-- Bloco de texto --
•••
Do Punk ao Near Silence | 8º ciclo
Do Punk ao Near Silence
8.º ciclo de visionamentos comentados
Do Punk ao Near Silence é um ciclo de visionamentos comentados, programado e produzido por Ilda Teresa Castro, onde se mapeia o encontro entre o cinema, a música e a cidade de Lisboa, que decorrerá no Teatro Municipal de São Luiz.
Cada sessão deste ciclo começa com uma curta-metragem, segue com uma conversa comentada com intervenientes dos filmes e da tipologia musical em foco, e conclui com uma longa-metragem.
No pós-25 de Abril e início dos anos 80, a emergência em Lisboa do Punk, pós-Punk e Pop e Rock português está na origem de uma mudança musical que foi simultaneamente estética, sociocultural e política – e contaminou o resto do país. Patente nos comportamentos, atitudes e vivências, esta movida transversal envolveu espaços de alguns bairros da cidade, ligados pela música como impulso comum.
O programa reúne, assim, um conjunto de documentários que reconstituem esses momentos históricos e essa memória.
Teatro Municipal São Luiz
Sala Mário Viegas
Sábados, 19:30, 20:00 e 21:30
(A classificar pela CCE)
Entrada livre sujeita à lotação da sala.
Bilhetes disponíveis na bilheteira do Teatro no próprio dia, a partir das 15:00
(máximo 2 por pessoa)
7 OUTUBRO
19:30
Arquivos Kino-Pop1 Vol7 – Censurados
Edgar Pêra, 2019, 30´
Produção: Rodrigo Areias/ Bando à Parte
20:00
CONVERSA comentada por Paula Guerra com
David Francisco
Iolanda Batista
Nazaré Pinela
Nuno Calado
Intervalo 30 min.
21:30
Fantasma Lusitano
David Francisco, 2016, 57´
Nuno Calado (autor)
Produção: Moopie
14 OUTUBRO
19:30
Arquivos Kino-Pop1 Vol1 – Pedro Ayres Magalhães
Edgar Pêra, 2019, 30´
Produção: Rodrigo Areias / Bando à Parte
20:00
CONVERSA comentada por Ana Cristina Ferrão com
Luís Carlos Amaro
Ricardo Espírito Santo
Rui Pregal da Cunha
Ondina Pires
Intervalo 30 min.
21:30
Rock Rendez Vous – A Revolução do Rock
Ricardo Espírito Santo, 2014, 44’ Luís Carlos Amaro (autor)
Produção: Terra Líquida Filmes
21 OUTUBRO
19h30
Arquivos Kino-Pop1 Vol4 – Manuel João Vieira & Irmãos Catita
Edgar Pêra, 2019, 30´
Produção Rodrigo Areias/ Bando à Parte
20:00
CONVERSA comentada por Isilda Sanches com
João Peste
Luís San Payo
Miss Suzie
Xana
Intervalo 30 min.
21:30
Ainda Tenho um Sonho ou Dois – A História dos Pop Dell´Arte
Nuno Duarte, 2018, 54´
Nuno Galopim (autor)
•••
-- Tarefas a realizar --
**1.** De acordo com o programa do ciclo Do Punk ao Near Silence, quem programou e produziu o ciclo?
**2.** Indica se cada afirmação concorda com o programa do ciclo Do Punk ao Near Silence, respondendo sim ou não e citando as palavras decisivas do programa: (a) as sessões realizam-se na Sala Mário Viegas do Teatro Municipal São Luiz; (b) cada pessoa pode levantar até quatro bilhetes; (c) a conversa de 14 de outubro é comentada por Paula Guerra.
**3.** Retoma o programa do ciclo Do Punk ao Near Silence a partir do ponto em que termina.
Os dados constituem material à parte, independente do programa do ciclo.

-- Dados fornecidos --
•••
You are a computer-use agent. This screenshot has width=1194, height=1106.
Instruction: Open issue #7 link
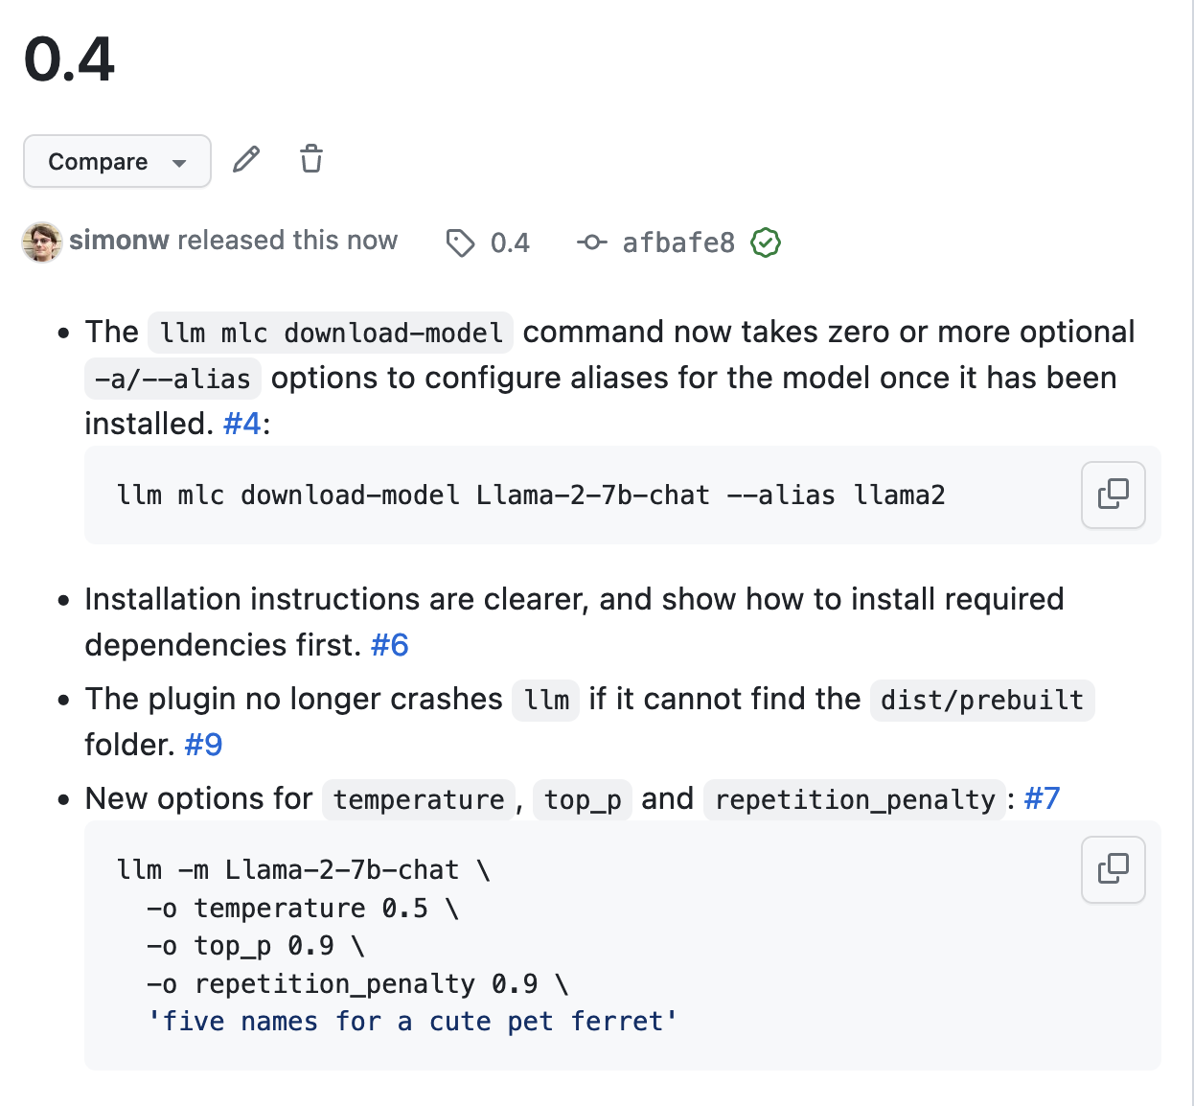click(x=1042, y=798)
•••
-- Respostas por ordem --
**1.** Ilda Teresa Castro.

**2.**
(a) Sim: «Teatro Municipal São Luiz» e «Sala Mário Viegas».
(b) Não: «(máximo 2 por pessoa)».
(c) Não: «CONVERSA comentada por Ana Cristina Ferrão com».

**3.**
Antena 3
1 Arquivos Kino-Pop, arquivos de Edgar Pêra com músicos oriundos da década de oitenta: Censurados (banda punk liderada por João Ribas), Pedro Ayres Magalhães (fundador das bandas Faíscas, Corpo Diplomático, Heróis do Mar, Madredeus e Resistência), Manuel João Vieira e os Irmãos Catita (artista plástico e fundador ainda das bandas Ena Pá 2000 e Corações de Atum).
Arkivos Kino-Pop
Arquivos Kino-Pop, os arquivos de Edgar Pêra com músicos oriundos da década de oitenta: Censurados (banda punk liderada por João Ribas), Pedro Ayres Magalhães (fundador das bandas Faíscas, Corpo Diplomático, Heróis do mar, Madredeus e Resistência), Manuel João Vieira e os Irmãos Catita (artista plástico e fundador ainda das bandas Ena Pá 2000 e Corações de Atum).
FANTASMA LUSITANO
David Francisco, 2016, 57´
Nuno Calado (autor)
Prod. Moopie
"Fantasma Lusitano" é um documentário sobre Jorge Bruto, nome incontornável do punk em Portugal. A história do frontman dos Capitão Fantasma, Emílio e a Tribo Do Rum, Bruto and the Cannibals e Club Sin.
ROCK RENDEZ VOUS – A REVOLUÇÃO DO ROCK
Ricardo Espírito Santo, 2014, 44’
Luis Carlos Amaro (autor)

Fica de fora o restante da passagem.